2. Ascertaining the differences between the prior art and the claims at issue.
3. Resolving the level of ordinary skill in the pertinent art.
4. Considering objective evidence present in the application indicating obviousness or nonobviousness.
Claim(s) 2,6,9,13 and 16 is/are rejected under 35 U.S.C. 103 as being unpatentable over Douillard (US 10593042 B1) in view of Nezhadarya (US 10915793 B2). 

Regarding claim 2, Douillard discloses [Note: what Douillard fails to specifically disclose is strike-through]
The method of claim 1, further comprising generating the representation of the range image by stacking the range image (Col. 9, lines 45-52, “The Radar module 308 may include one or more Radar sensors to capture range, angle, and/or velocity of objects in an environment.
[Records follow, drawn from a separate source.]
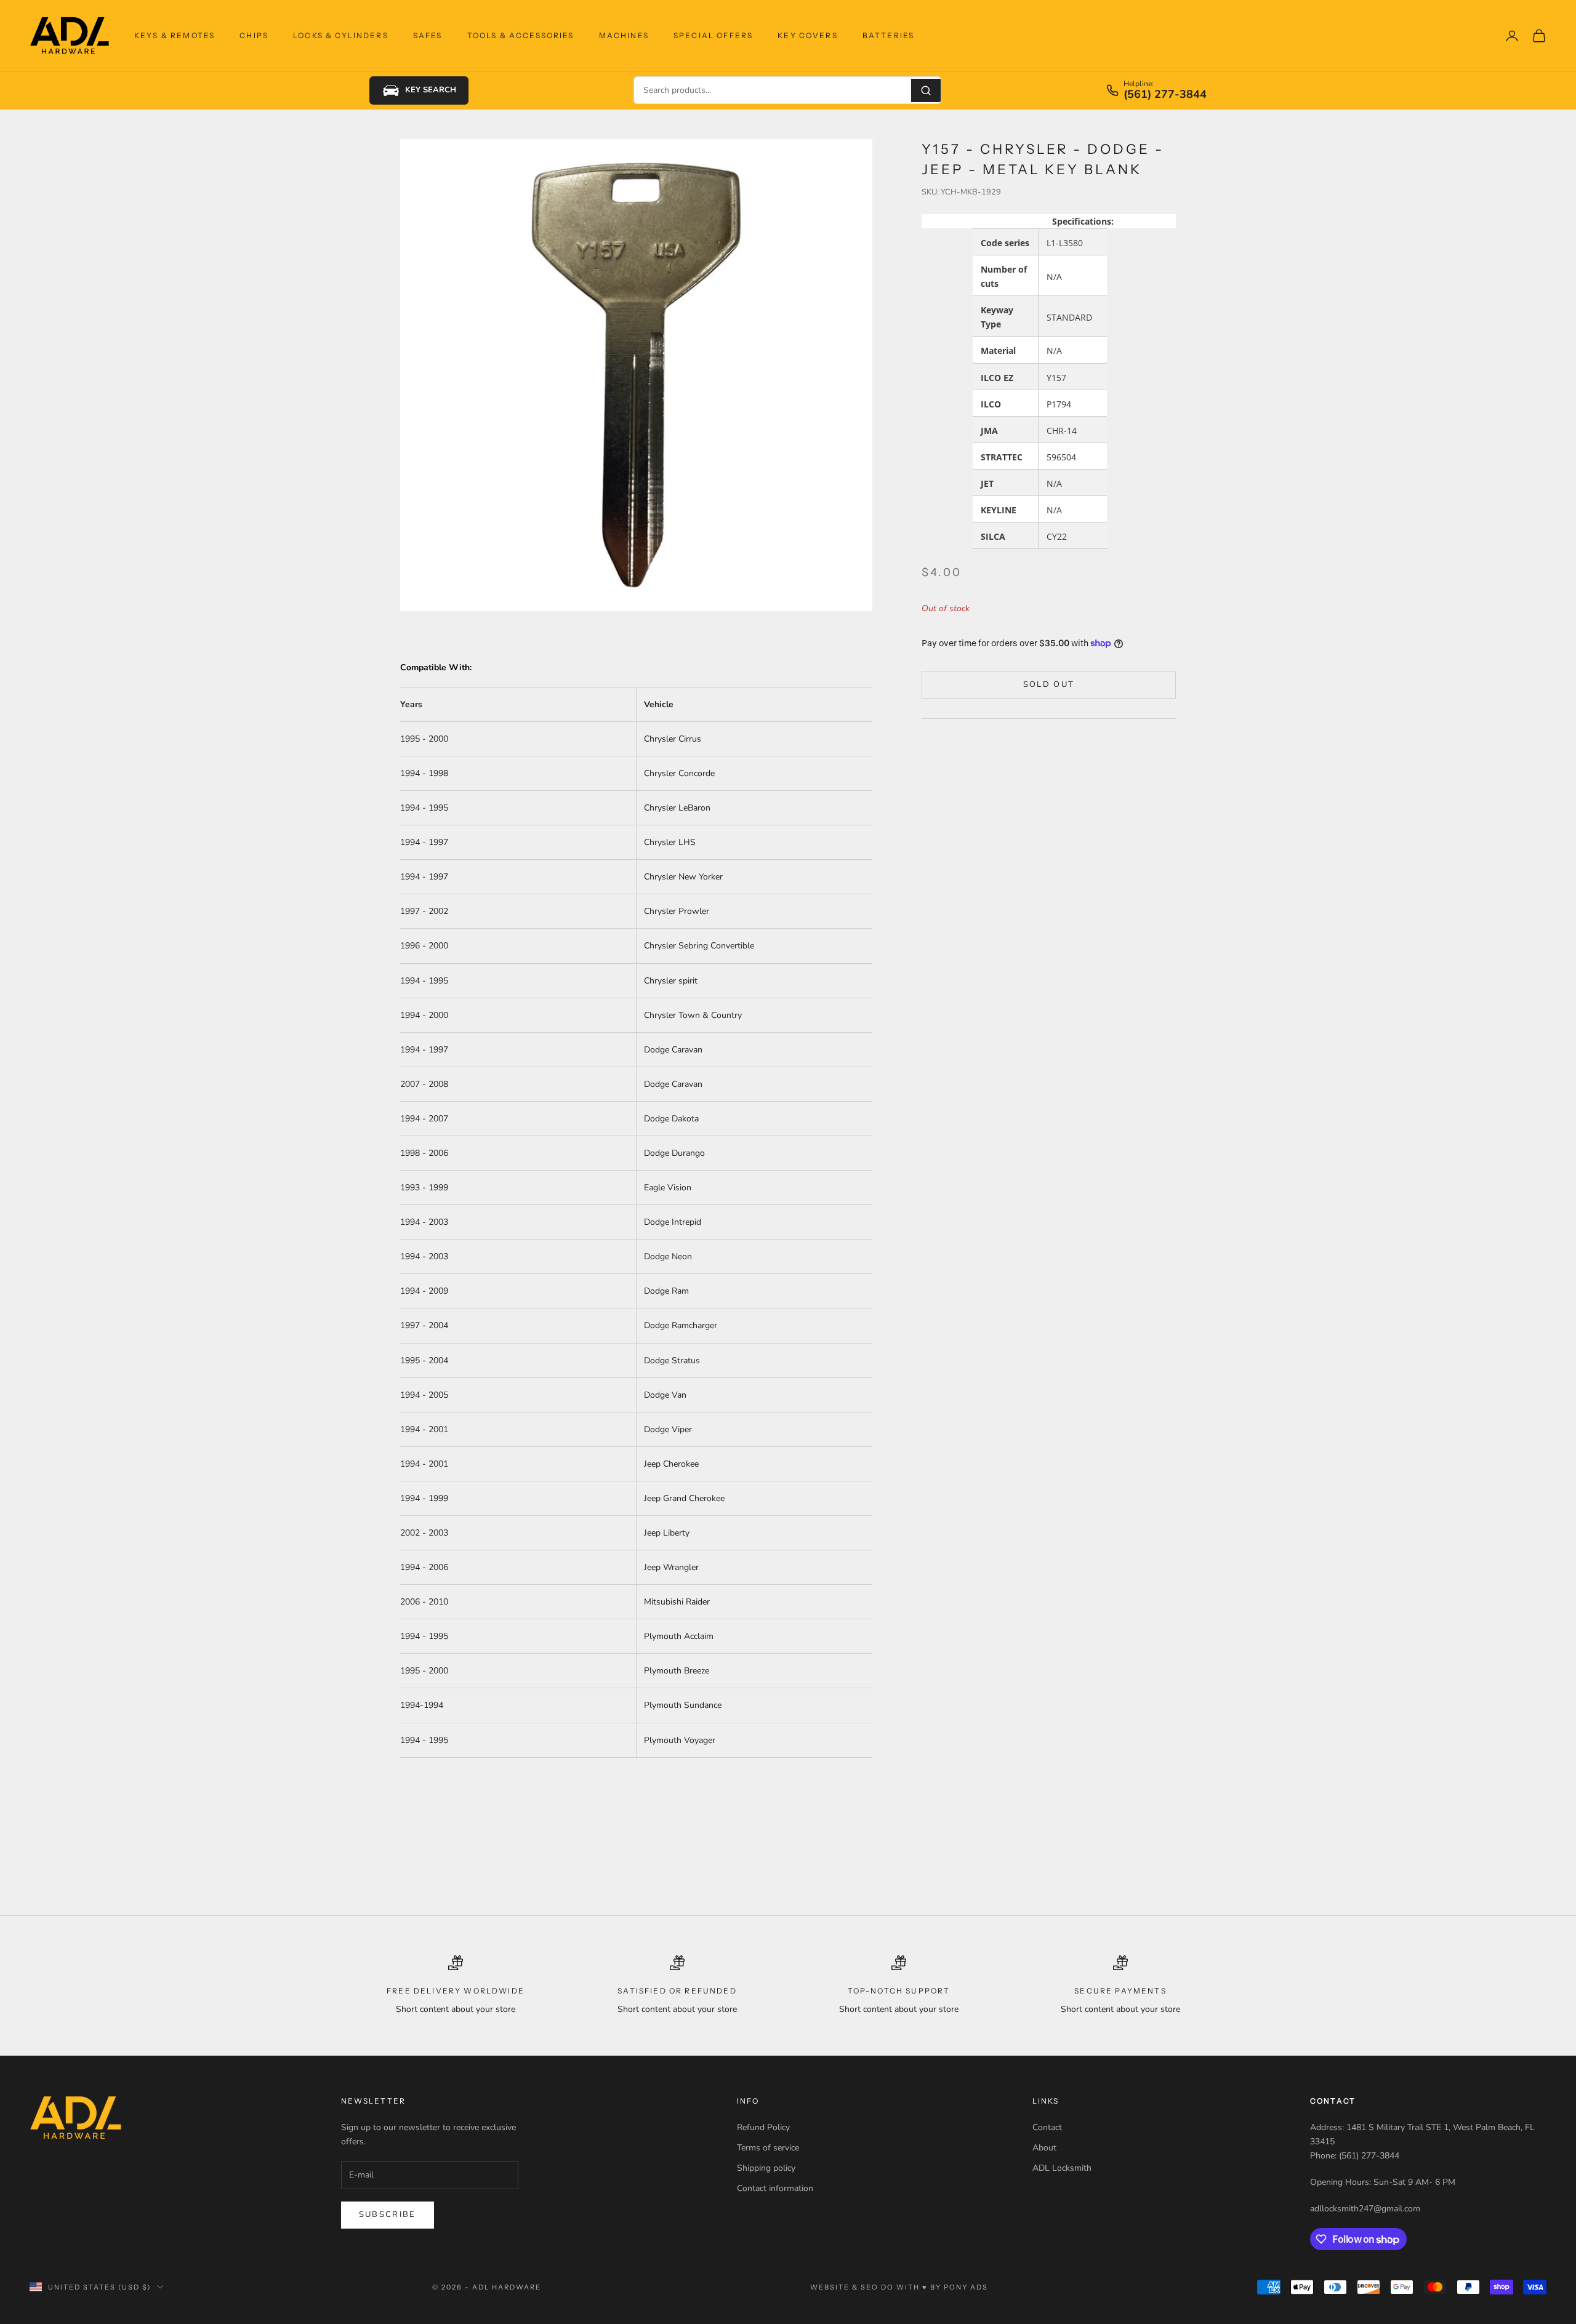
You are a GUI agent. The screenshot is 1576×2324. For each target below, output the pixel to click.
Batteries (888, 35)
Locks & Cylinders (340, 35)
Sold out (1049, 683)
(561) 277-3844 (1165, 95)
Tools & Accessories (520, 35)
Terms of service (768, 2148)
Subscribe (387, 2214)
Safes (428, 35)
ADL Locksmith (1062, 2168)
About (1044, 2148)
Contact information (775, 2188)
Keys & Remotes (174, 35)
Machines (624, 35)
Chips (253, 35)
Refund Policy (763, 2127)
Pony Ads (966, 2287)
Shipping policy (766, 2168)
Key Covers (808, 35)
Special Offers (713, 35)
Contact (1047, 2127)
As may understood in the context of this disclosure, the Radar module 308 may capture data and may transmit datasets to the computer system(s) 302 for subsequent processing. For example, data from the Radar module 308 may be included as one or more channels of a multi-channel image.”) and (Col. 9, lines 35-44, “For example, the camera module 306 may include any color cameras, monochrome cameras, depth cameras, RGB-D cameras, stereo cameras, infrared (IR) cameras, ultraviolet (UV) camera, etc. As may understood in the context of this disclosure, the camera module 306 may capture data and may transmit datasets to the computer system(s) 302 for subsequent processing. For example, data from the camera module 306 may be included as one or more channels of a multi-channel image.”, where it is obvious that the multi-channel two dimensional image includes multiple “tensors”/channels and these tensors can include one tensor to be RGB image data while another tensor of the multi-channel tensor is the range image data. It is implied that these tensors are “stacked” as shown in ), wherein the extracting of the classification data using the one or more NNs comprises feeding the tensor as an input into the one or more NNs (Fig. 1, where the multi-channel tensors are fed into the neural network of step 124 to extract classification data).

Nezhadarya discloses, 
further comprising generating the representation of the range image by stacking the range image and an RGB image of the environment into separate channels of a tensor (Fig. 5A discloses the combiner 502 to stack RGB image data (i.e. 202) with range image data (i.e. 404 ) as separate channels of a tensor where the tensors are then input into the neural network 124). 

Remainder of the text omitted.